Brief
Give back exactly the lines of the material below, starting with the line with "Task: Expand the" and going on through the line with "818x440 pixels.".

===== Dataset

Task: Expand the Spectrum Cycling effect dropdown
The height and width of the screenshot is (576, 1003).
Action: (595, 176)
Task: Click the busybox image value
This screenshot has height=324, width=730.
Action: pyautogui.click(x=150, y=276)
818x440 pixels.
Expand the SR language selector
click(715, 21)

==========
===== Dataset

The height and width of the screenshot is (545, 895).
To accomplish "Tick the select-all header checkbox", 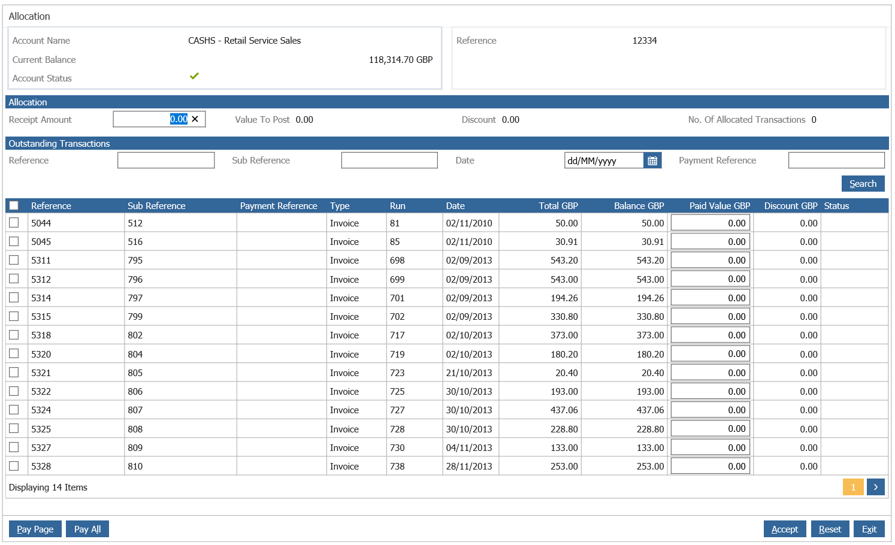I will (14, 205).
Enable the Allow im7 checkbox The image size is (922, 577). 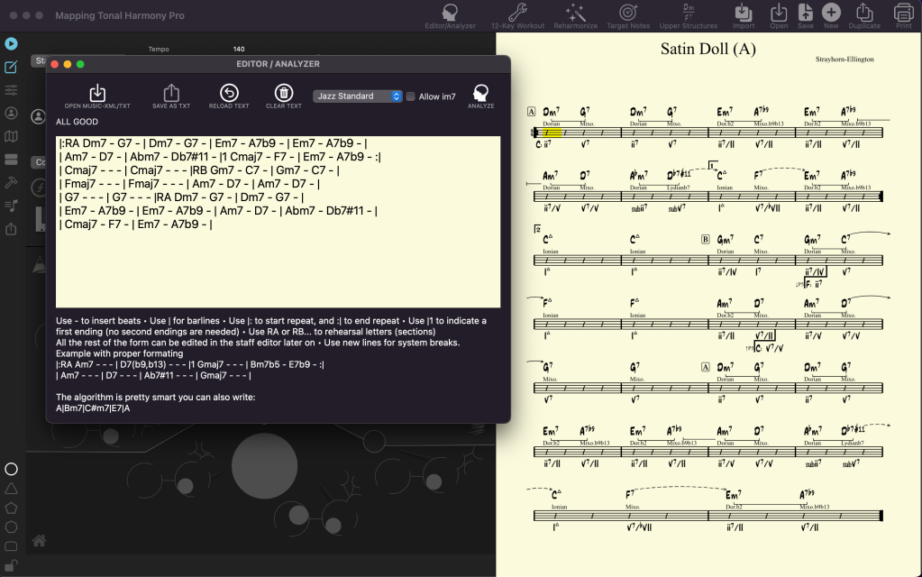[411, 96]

==========
===== Dataset

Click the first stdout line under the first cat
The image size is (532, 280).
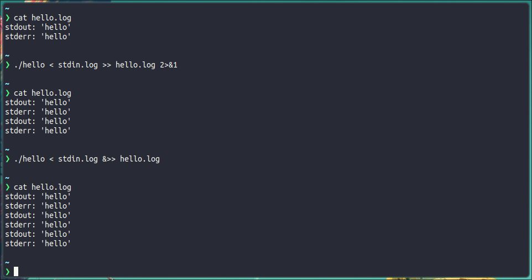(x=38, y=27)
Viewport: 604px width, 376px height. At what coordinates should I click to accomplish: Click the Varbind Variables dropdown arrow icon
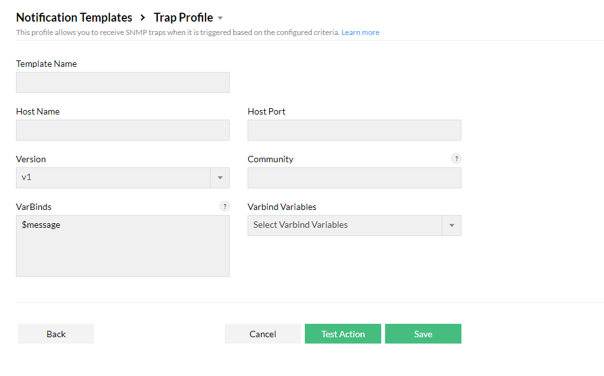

==========

Your solution
Task: Expand the Spectrum Cycling effect dropdown
The height and width of the screenshot is (576, 1003).
Action: (595, 176)
Task: Click the busybox image value
This screenshot has height=324, width=730.
Action: pyautogui.click(x=150, y=276)
818x440 pixels.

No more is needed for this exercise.